Compensation Outcomes: Payouts Reflect Corporate Performance
The Compensation Committee considers a mix of cash and equity awards over both the short-term and long-term as a critical balance in reinforcing U. S. Steel’s commitment to performance alignment. This strong pay-for-performance alignment is clearly reflected in amounts actually earned by our NEOs based on the achievement of metrics established by the Compensation Committee for the annual and long-term incentive plans.
Coming off a strong 2022, the Compensation Committee set rigorous annual performance goals for 2023 that would require a high level of performance, against a backdrop of expected market and geopolitical volatility, supply chain disruptions and inflationary pressures. The 2023 corporate annual incentive awards paid out above target for all NEOs. Results under the 2021-2023 LTIP awards were strong, with ROCE performance awards achieving maximum results (200% payout), and TSR performance awards achieving above threshold results (62.57% payout). Because the performance awards were equally divided between ROCE and TSR awards, this resulted in an overall payout of 131.29% of the 2021-2023 performance awards. For more information see “2021 Performance Awards” on page 52.
Special Compensation Actions Taken in Contemplation of a Transaction
To preserve compensation-related corporate income tax deductions for U. S. Steel that might otherwise be disallowed through the potential operation of Section 280G of the Internal Revenue Code (the “Code”) and to mitigate or eliminate the amount of excise tax that may be payable by the “disqualified individuals” (as defined in Section 280G of the Code) pursuant to Section 4999 of the Code in certain circumstances the Board of Directors or the Compensation Committee of the Board, as applicable, took steps to reduce this potential tax burden on the affected employees in contemplation of a transaction.
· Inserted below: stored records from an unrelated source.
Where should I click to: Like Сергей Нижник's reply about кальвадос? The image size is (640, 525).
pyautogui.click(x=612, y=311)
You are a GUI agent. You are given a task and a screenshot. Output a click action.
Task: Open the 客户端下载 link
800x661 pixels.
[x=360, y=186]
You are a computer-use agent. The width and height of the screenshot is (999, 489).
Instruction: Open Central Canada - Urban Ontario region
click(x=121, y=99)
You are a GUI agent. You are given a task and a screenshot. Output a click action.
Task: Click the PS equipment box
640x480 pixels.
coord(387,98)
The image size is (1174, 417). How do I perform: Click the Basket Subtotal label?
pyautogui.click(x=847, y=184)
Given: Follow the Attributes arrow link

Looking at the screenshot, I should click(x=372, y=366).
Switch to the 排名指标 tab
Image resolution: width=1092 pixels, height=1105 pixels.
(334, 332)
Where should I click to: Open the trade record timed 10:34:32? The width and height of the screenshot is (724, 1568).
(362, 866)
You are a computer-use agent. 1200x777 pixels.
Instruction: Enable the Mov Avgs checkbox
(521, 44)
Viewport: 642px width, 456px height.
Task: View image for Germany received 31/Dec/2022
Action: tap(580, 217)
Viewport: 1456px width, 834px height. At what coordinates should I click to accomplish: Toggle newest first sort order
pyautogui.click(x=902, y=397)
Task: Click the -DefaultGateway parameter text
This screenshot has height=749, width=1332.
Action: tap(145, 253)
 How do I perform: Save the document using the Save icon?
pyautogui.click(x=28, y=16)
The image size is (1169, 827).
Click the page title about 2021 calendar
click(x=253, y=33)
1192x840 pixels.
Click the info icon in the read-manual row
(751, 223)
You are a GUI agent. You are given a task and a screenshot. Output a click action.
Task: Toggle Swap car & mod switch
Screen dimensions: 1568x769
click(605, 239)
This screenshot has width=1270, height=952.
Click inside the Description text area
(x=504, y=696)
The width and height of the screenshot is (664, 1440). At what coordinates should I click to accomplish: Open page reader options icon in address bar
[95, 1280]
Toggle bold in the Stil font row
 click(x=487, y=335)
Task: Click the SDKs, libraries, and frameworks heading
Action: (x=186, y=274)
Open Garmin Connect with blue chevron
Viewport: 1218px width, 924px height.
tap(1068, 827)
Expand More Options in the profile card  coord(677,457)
They approved the acceleration into December 2023 of the vesting and payment of certain equity-based awards and cash-based awards that otherwise would have generally been payable to the NEOs and certain other employees in March 2024, as follows:

payment of a portion of the employee’s 2023 AICP bonus that was earned by its terms and would otherwise be payable in 2024, with the remainder eligible to be paid as regularly scheduled;

accelerated vesting and settlement of the 2021 and 2022 RSUs, subject to time-based vesting, that would otherwise have vested in 2024; and

accelerated vesting and settlement of a portion of the 2021 ROCE performance awards that were earned by their terms and would otherwise have vested in 2024, with the remainder eligible to vest in accordance with the regular vesting schedule.
In approving the accelerated vesting and payment of such awards described above, the Board of Directors or the Compensation Committee, as applicable, considered, among other things, the projected value of the corporate income tax deductions that might otherwise be lost as a result of the effect of Section 280G of the Code, the benefits to the Corporation of reducing the potential tax burden on the affected employees, and expected and actual performance as of that date of actual performance against the performance criteria.
Further information regarding compensation in connection with the Merger is available in the preliminary and definitive special meeting proxy statements relating to the proposed transaction.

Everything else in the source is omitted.